Aber einen Kandidaten für den Schlechtesten hätte ich: Wenzel der Faule
Es fing schon nicht gut an, obwohl der kleine Wenzel da wirklich noch nichts dafür konnte: Wenzel sollte in Nürnberg in der Sebalduskirche getauft werden. Leider passiert beim Taufakt ein Maleur, der kleine Prinz scheint keine Windel getragen zu haben und so plätschert es ins Taufbecken. Natürlich kann man mit der Bescherung nun nicht mehr taufen. Also wird im Pfarrhof hektisch neues Taufwasser angewärmt (so nobel ist's heute ja nicht mehr) und in dem hastigen Durcheinander fängt der Pfarrhof Feuer und brennt ab. Allerdings zeigt sich Wenzelchens Vater, Kaiser Karl IV. generös und finanziert den (heute sehenswerten) Neuaufbau.

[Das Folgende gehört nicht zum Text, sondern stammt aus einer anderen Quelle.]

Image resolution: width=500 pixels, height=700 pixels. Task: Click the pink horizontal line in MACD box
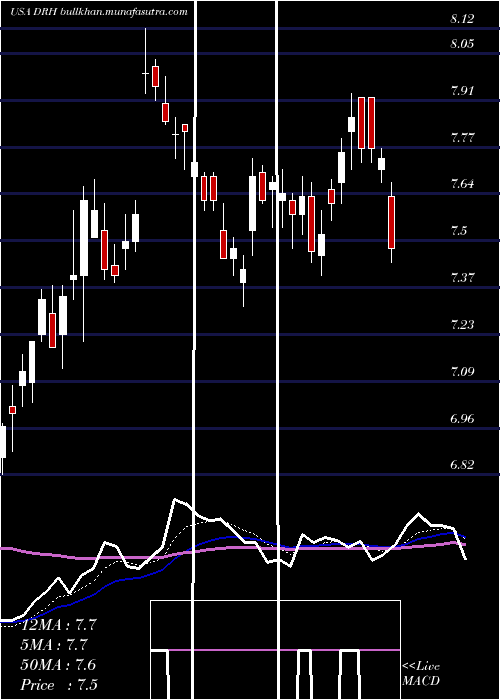point(275,650)
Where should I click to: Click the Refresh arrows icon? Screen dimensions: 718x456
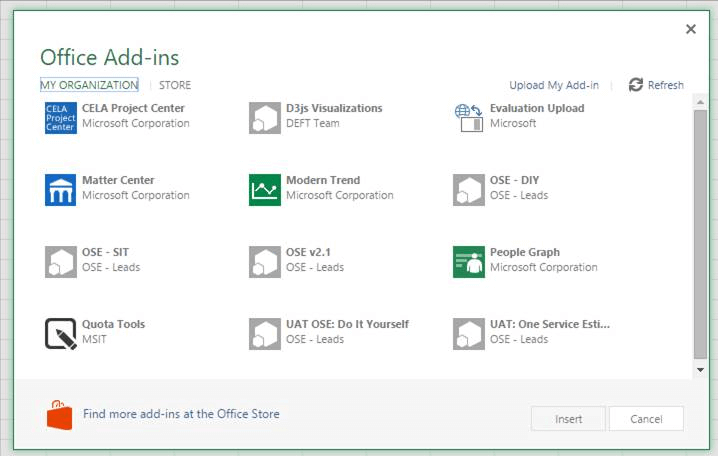[x=636, y=85]
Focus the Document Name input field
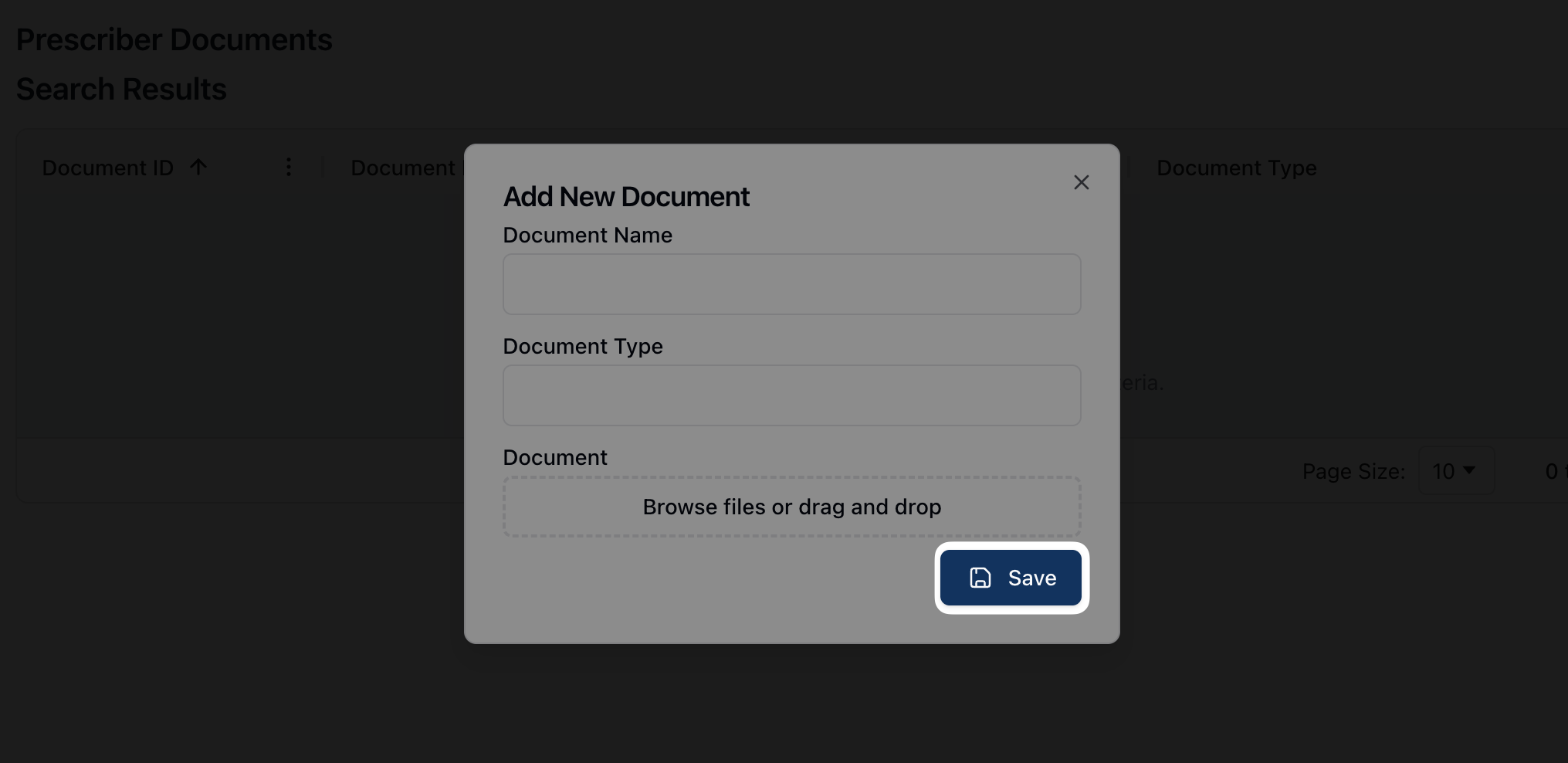 791,284
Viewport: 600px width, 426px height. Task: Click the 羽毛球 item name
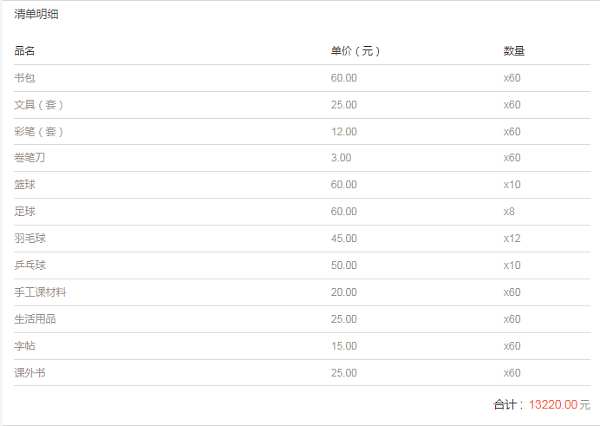click(30, 238)
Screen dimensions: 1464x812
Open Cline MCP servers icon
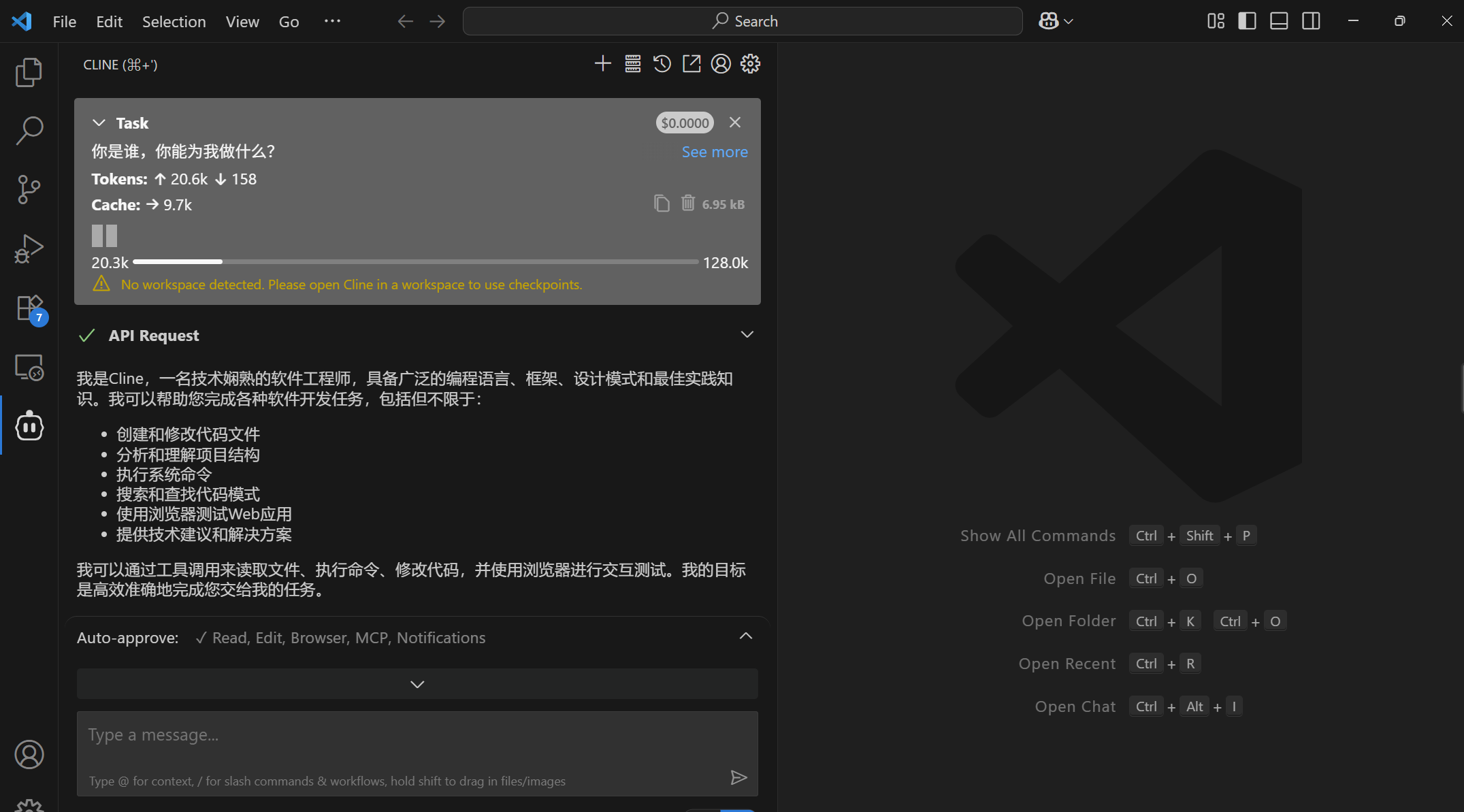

Eigentlich hatte er die besten Voraussetzungen, sein Vater hinterließ ihm keine kritischen Krisen und er konnte sich auf eine starke, gut etablierte Hausmacht in Böhmen, Mähren, Luxemburg und Brabant stützen. Zur Politik hatte er aber keine rechte Lust und als seine ersten halbherzigen Maßnahmen fehlschlugen, schwand diese zusehends. Lieber ging er auf die Jagd oder feierte ausgiebige Umtrünke. Höchst selten trafen Gesandschaften Wenzel nüchtern an. All dies wäre nicht so sonderlich tragisch gewesen, hätte er sich mit den richtigen Beratern umgeben, aber auch da suchte er sich mit schlafwandlerischer Sicherheit die Falschen aus.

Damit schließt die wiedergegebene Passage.